Information:
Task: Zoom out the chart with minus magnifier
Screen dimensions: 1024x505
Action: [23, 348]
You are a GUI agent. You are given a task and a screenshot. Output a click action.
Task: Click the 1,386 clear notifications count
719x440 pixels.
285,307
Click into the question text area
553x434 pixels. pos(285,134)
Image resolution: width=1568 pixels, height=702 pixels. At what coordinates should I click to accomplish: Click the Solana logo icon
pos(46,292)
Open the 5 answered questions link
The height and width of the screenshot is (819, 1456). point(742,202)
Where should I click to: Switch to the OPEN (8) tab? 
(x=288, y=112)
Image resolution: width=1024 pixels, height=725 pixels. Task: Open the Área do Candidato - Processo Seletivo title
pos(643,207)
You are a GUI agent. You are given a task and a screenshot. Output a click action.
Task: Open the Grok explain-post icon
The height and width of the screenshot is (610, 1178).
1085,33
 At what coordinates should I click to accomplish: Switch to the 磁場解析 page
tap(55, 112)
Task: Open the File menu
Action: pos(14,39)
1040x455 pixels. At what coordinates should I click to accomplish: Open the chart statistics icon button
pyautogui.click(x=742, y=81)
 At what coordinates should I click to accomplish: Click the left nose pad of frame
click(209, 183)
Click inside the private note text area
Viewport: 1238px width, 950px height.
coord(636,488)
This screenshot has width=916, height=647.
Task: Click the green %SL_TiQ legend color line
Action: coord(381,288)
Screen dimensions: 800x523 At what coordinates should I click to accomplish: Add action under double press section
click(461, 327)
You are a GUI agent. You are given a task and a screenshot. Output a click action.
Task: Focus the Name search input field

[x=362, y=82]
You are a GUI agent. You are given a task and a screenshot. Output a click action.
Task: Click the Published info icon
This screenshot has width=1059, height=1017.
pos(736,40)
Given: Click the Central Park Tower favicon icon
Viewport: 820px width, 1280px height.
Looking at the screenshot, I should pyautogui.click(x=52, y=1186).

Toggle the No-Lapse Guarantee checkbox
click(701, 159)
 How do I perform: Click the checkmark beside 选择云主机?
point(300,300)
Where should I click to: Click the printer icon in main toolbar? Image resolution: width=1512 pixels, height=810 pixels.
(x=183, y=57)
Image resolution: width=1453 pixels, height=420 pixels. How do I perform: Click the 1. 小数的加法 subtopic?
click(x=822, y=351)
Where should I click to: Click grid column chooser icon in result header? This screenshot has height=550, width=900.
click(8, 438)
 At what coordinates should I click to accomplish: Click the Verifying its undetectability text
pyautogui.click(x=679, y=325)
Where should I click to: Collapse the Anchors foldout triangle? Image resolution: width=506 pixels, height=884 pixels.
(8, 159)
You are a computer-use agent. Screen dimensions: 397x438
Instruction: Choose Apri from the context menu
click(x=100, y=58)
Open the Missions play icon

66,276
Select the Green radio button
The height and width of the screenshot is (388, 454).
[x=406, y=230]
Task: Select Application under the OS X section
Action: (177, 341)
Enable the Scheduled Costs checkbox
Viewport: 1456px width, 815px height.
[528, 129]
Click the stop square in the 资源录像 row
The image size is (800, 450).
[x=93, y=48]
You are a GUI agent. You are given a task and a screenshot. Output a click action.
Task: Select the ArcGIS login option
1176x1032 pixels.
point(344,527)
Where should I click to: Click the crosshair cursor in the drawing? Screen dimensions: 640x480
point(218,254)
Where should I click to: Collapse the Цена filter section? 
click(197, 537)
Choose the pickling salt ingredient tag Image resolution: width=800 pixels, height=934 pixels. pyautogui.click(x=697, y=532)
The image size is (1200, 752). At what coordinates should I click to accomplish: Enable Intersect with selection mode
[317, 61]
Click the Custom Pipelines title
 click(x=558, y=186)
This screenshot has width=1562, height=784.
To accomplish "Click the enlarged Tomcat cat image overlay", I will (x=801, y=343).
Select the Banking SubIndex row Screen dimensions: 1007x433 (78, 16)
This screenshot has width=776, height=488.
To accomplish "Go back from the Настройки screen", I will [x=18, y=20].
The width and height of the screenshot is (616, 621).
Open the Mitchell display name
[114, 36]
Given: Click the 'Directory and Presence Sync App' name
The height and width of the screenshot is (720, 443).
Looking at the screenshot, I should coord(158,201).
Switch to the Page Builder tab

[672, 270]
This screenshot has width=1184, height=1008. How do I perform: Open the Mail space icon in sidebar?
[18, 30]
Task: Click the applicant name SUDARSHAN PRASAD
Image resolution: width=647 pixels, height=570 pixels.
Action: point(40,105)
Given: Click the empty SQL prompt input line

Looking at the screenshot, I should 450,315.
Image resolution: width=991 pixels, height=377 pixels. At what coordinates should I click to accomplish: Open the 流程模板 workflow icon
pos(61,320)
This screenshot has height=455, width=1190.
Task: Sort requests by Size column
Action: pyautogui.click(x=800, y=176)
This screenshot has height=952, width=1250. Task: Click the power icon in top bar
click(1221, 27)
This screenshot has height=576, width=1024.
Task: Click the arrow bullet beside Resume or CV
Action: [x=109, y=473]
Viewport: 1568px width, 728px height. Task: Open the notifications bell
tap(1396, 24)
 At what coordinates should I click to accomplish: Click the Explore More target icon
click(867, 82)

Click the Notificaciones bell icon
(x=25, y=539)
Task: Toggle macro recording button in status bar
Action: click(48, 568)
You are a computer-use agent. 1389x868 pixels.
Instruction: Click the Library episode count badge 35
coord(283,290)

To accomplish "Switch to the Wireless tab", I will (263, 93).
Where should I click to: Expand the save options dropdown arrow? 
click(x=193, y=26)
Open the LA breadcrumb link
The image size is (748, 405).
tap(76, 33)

Work item:
Quote all of the entries exactly as they appear.

Reply to the exercise:
Task: Zoom out the chart with minus magnifier
Screen dimensions: 1024x505
Action: [23, 348]
You are a GUI agent. You are given a task and a screenshot. Output a click action.
Task: Click the 1,386 clear notifications count
719x440 pixels.
285,307
Click into the question text area
553x434 pixels. pos(285,134)
Image resolution: width=1568 pixels, height=702 pixels. At what coordinates should I click to accomplish: Click the Solana logo icon
pos(46,292)
Open the 5 answered questions link
The height and width of the screenshot is (819, 1456). point(742,202)
Where should I click to: Switch to the OPEN (8) tab? 
(x=288, y=112)
Image resolution: width=1024 pixels, height=725 pixels. Task: Open the Área do Candidato - Processo Seletivo title
pos(643,207)
You are a GUI agent. You are given a task and a screenshot. Output a click action.
Task: Open the Grok explain-post icon
The height and width of the screenshot is (610, 1178).
1085,33
 At what coordinates should I click to accomplish: Switch to the 磁場解析 page
tap(55, 112)
Task: Open the File menu
Action: pos(14,39)
1040x455 pixels. At what coordinates should I click to accomplish: Open the chart statistics icon button
pyautogui.click(x=742, y=81)
 At what coordinates should I click to accomplish: Click the left nose pad of frame
click(209, 183)
Click inside the private note text area
Viewport: 1238px width, 950px height.
coord(636,488)
This screenshot has width=916, height=647.
Task: Click the green %SL_TiQ legend color line
Action: coord(381,288)
Screen dimensions: 800x523 At what coordinates should I click to accomplish: Add action under double press section
click(461, 327)
You are a GUI agent. You are given a task and a screenshot. Output a click action.
Task: Focus the Name search input field

[x=362, y=82]
You are a GUI agent. You are given a task and a screenshot. Output a click action.
Task: Click the Published info icon
This screenshot has width=1059, height=1017.
pos(736,40)
Given: Click the Central Park Tower favicon icon
Viewport: 820px width, 1280px height.
Looking at the screenshot, I should pyautogui.click(x=52, y=1186).

Toggle the No-Lapse Guarantee checkbox
click(701, 159)
 How do I perform: Click the checkmark beside 选择云主机?
point(300,300)
Where should I click to: Click the printer icon in main toolbar? Image resolution: width=1512 pixels, height=810 pixels.
(x=183, y=57)
Image resolution: width=1453 pixels, height=420 pixels. How do I perform: Click the 1. 小数的加法 subtopic?
click(x=822, y=351)
Where should I click to: Click grid column chooser icon in result header? This screenshot has height=550, width=900.
click(8, 438)
 At what coordinates should I click to accomplish: Click the Verifying its undetectability text
pyautogui.click(x=679, y=325)
Where should I click to: Collapse the Anchors foldout triangle? Image resolution: width=506 pixels, height=884 pixels.
(8, 159)
You are a computer-use agent. Screen dimensions: 397x438
Instruction: Choose Apri from the context menu
click(x=100, y=58)
Open the Missions play icon

66,276
Select the Green radio button
The height and width of the screenshot is (388, 454).
[x=406, y=230]
Task: Select Application under the OS X section
Action: (177, 341)
Enable the Scheduled Costs checkbox
Viewport: 1456px width, 815px height.
[528, 129]
Click the stop square in the 资源录像 row
The image size is (800, 450).
[x=93, y=48]
You are a GUI agent. You are given a task and a screenshot. Output a click action.
Task: Select the ArcGIS login option
1176x1032 pixels.
point(344,527)
Where should I click to: Click the crosshair cursor in the drawing? Screen dimensions: 640x480
point(218,254)
Where should I click to: Collapse the Цена filter section? 
click(197, 537)
Choose the pickling salt ingredient tag Image resolution: width=800 pixels, height=934 pixels. pyautogui.click(x=697, y=532)
The image size is (1200, 752). At what coordinates should I click to accomplish: Enable Intersect with selection mode
[317, 61]
Click the Custom Pipelines title
 click(x=558, y=186)
This screenshot has width=1562, height=784.
To accomplish "Click the enlarged Tomcat cat image overlay", I will (x=801, y=343).
Select the Banking SubIndex row Screen dimensions: 1007x433 (78, 16)
This screenshot has width=776, height=488.
To accomplish "Go back from the Настройки screen", I will [x=18, y=20].
The width and height of the screenshot is (616, 621).
Open the Mitchell display name
[114, 36]
Given: Click the 'Directory and Presence Sync App' name
The height and width of the screenshot is (720, 443).
Looking at the screenshot, I should coord(158,201).
Switch to the Page Builder tab

[672, 270]
This screenshot has width=1184, height=1008. How do I perform: Open the Mail space icon in sidebar?
[18, 30]
Task: Click the applicant name SUDARSHAN PRASAD
Image resolution: width=647 pixels, height=570 pixels.
Action: point(40,105)
Given: Click the empty SQL prompt input line

Looking at the screenshot, I should 450,315.
Image resolution: width=991 pixels, height=377 pixels. At what coordinates should I click to accomplish: Open the 流程模板 workflow icon
pos(61,320)
This screenshot has height=455, width=1190.
Task: Sort requests by Size column
Action: pyautogui.click(x=800, y=176)
This screenshot has height=952, width=1250. Task: Click the power icon in top bar
click(1221, 27)
This screenshot has height=576, width=1024.
Task: Click the arrow bullet beside Resume or CV
Action: [x=109, y=473]
Viewport: 1568px width, 728px height. Task: Open the notifications bell
tap(1396, 24)
 At what coordinates should I click to accomplish: Click the Explore More target icon
click(867, 82)

Click the Notificaciones bell icon
(x=25, y=539)
Task: Toggle macro recording button in status bar
Action: click(48, 568)
You are a computer-use agent. 1389x868 pixels.
Instruction: Click the Library episode count badge 35
coord(283,290)

To accomplish "Switch to the Wireless tab", I will (263, 93).
Where should I click to: Expand the save options dropdown arrow? 
click(x=193, y=26)
Open the LA breadcrumb link
The image size is (748, 405).
tap(76, 33)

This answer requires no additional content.